Using the coefficients in the balanced equation, convert mols H2C2O4 to mols NaOH (that's mols NaOH = 2 x mols H2C2O4).
Then g NaOH = mols NaOH x molar mass NaOH.
Finally,
(g NaOH/mass sample)*100 = %NaOH
To calculate the percent sodium hydroxide in the impure sample, we need to determine the amount of sodium hydroxide present in the solution.
First, let's determine the number of moles of H2C2O4 used in the titration:
moles of H2C2O4 = concentration of H2C2O4 x volume of H2C2O4
= 0.130 M x 0.0215 L
= 0.002795 moles
According to the balanced equation between H2C2O4 and NaOH, the mole ratio is 1:2. Therefore, there must be twice as many moles of NaOH present.
moles of NaOH = 2 x moles of H2C2O4
= 2 x 0.002795 moles
= 0.00559 moles
Now, we need to find the mass of the impure sample used in the titration. Since the impure sample is a mixture of sodium chloride and sodium hydroxide, the mass of sodium hydroxide can be calculated by subtracting the mass of sodium chloride from the mass of the impure sample.
mass of impure sample = 0.240 grams
Next, we need to calculate the mass of sodium chloride present in the impure sample.
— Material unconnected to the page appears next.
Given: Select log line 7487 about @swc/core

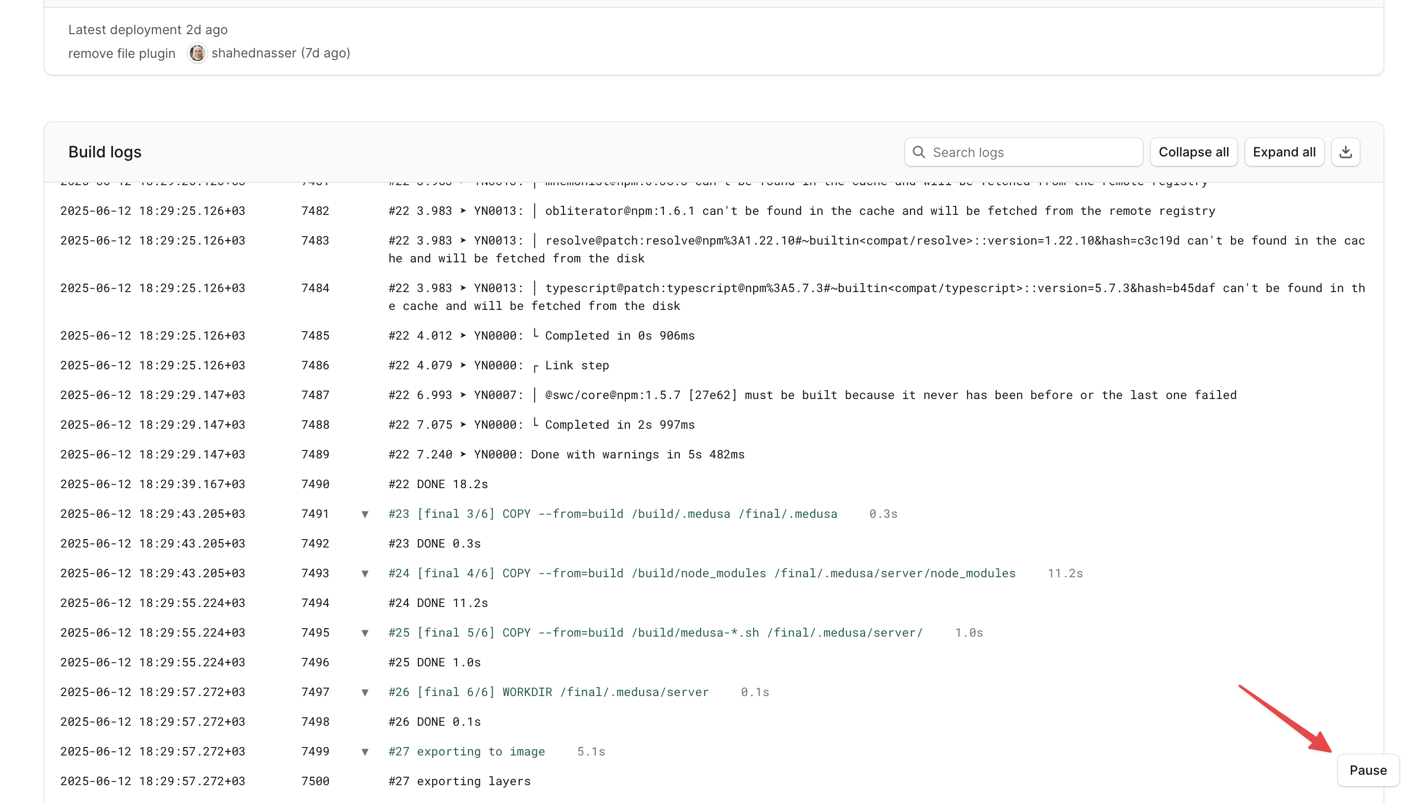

To do this, we need to consider the molar mass of sodium chloride (58.44 g/mol) and the mole ratio between sodium chloride and sodium hydroxide (1:1).
moles of NaCl = moles of NaOH = 0.00559 moles
mass of NaCl = moles of NaCl x molar mass of NaCl
= 0.00559 moles x 58.44 g/mol
= 0.3267 grams
Now, we can calculate the mass of sodium hydroxide in the impure sample by subtracting the mass of sodium chloride from the mass of the impure sample:
mass of NaOH in impure sample = mass of impure sample - mass of NaCl
= 0.240 grams - 0.3267 grams
= -0.0867 grams (negative because we have more chloride than the sample)
Since we cannot have a negative mass, it means there was no sodium hydroxide in the impure sample. Therefore, we cannot determine the percent sodium hydroxide in the impure sample based on the given information.
To solve this problem, you need to set up and solve an equation based on the stoichiometry of the reaction between sodium hydroxide (NaOH) and oxalic acid (H2C2O4). Here's how you can approach it:
1. Convert the volume of the oxalic acid solution used in the titration to moles. You can use the formula:
Moles of H2C2O4 = Concentration (M) x Volume (L)
In this case, the concentration is 0.130 M, and the volume is 21.50 mL (convert it to liters by dividing by 1000).
2. Determine the stoichiometry of the reaction. The balanced chemical equation between NaOH and H2C2O4 is:
2 NaOH + H2C2O4 -> Na2C2O4 + 2 H2O
This means that for every 2 moles of NaOH, you need 1 mole of H2C2O4.
3. Use the stoichiometry to determine the moles of NaOH consumed in the reaction. Divide the moles of H2C2O4 obtained in step 1 by the stoichiometric ratio of NaOH to H2C2O4 (which is 2:1 in this case). This will give you the moles of NaOH.
4. Calculate the mass of NaOH in the impure sample. Use the moles of NaOH from step 3 and the molar mass of NaOH (which is 22.99 g/mol) to calculate the mass.
Mass of NaOH = Moles of NaOH x Molar mass of NaOH
5. Calculate the percent NaOH in the impure sample. Use the mass of NaOH from step 4 and the mass of the impure sample (which is 0.240 g) to calculate the percentage.
Percent NaOH = (Mass of NaOH / Mass of impure sample) x 100%
Follow these steps to solve the problem and find the percent of sodium hydroxide in the impure sample.